Robert E. Farrell, Deputy Defender, of Mt. Vernon, for appellant.

*380Nicholas G. Byron, State’s Attorney, of Edwardsville (James W. Jerz and Edward N. Morris, of Model District State’s Attorneys Office, of counsel), for the People.

Mr. JUSTICE CREBS

delivered the opinion of the cou£t:

On a negotiated plea of guilty in the Circuit Court of Madison County defendant was convicted of burglary and sentenced to the penitentiary for a term of not less than two nor more than four years. His sole contention on appeal is that his minimum sentence was excessive.

Burglary is a Class 2 felony and under the Unified Code of Corrections (Ill. Rev. Stat. 1973, ch. 38, sec. 1005—8—1(c) (3)), which is applicable here, it is provided:

“* * * (3) for a Class 2 felony, the minimum term shall be 1 year unless the court, having regard to the nature and circumstances of the offense and the history and character of defendant, sets a higher minimum term, which shall not be greater than one-third of the maximum term set in that case by the court.”

Defendant contends that in compliance with .the Code his minimum sentence should be reduced to one year, or, in the alternative, his sentence should be vacated and the cause remanded for resentencing after a presentence investigation. He argues that his minimum sentence cannot be set at more than one year without a specific finding that "the nature and circumstances of the offense and the. history and character of defendant” justifies a higher minimum. As a further alternative, defendant requests that in any event his minimum sentence should be reduced to one year and four months, which is one-third the maximum. The State joins in defendant’s latter request, but opposes his first two alternatives.
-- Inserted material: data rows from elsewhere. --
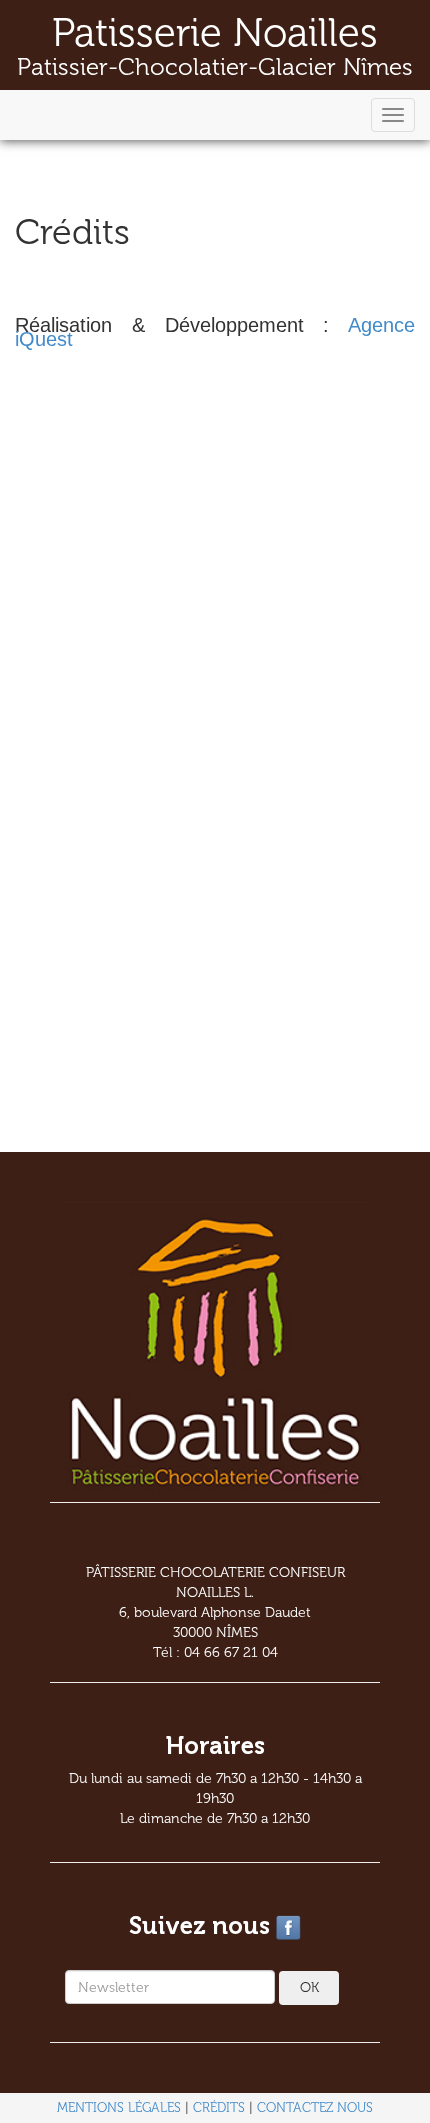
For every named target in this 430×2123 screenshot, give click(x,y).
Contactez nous (315, 2107)
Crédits (219, 2107)
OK (309, 1987)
Defendant has not cited any authority, nor have we found any, requiring justification for a sentence imposed in compliance with previous plea negotiations. Here, prior to acceptance of defendant’s plea, he was fully admonished as to his rights and he concurred in the State’s recommended sentence of two to four years. Further, there is no contention that he did not specifically and understandingly waive his right to a probation hearing and his right to a hearing in mitigation. In effect, he voluntarily accepted a minimum sentence of two years and thereby recognized and admitted that such sentence was fair and justified in the light of the nature of his offense and his own history and character. Under such circumstances we find no reason for an investigation and specific finding on these matters to justify a minimum sentence of one year and four months when it has already been agreed and accepted by *381defendant that his conduct warranted an even higher minimum of two years.

Accordingly, defendant’s sentence is hereby modified to a minimum of one year and four months and a maximum of four years, thereby complying with the Code providing that a minimum sentence shall not exceed one-third of the maximum.

The judgment of the Circuit Court of Madison County is affirmed as modified.

Affirmed as modified.

G. MORAN, P. J., and EBERSPACHER, J., concur.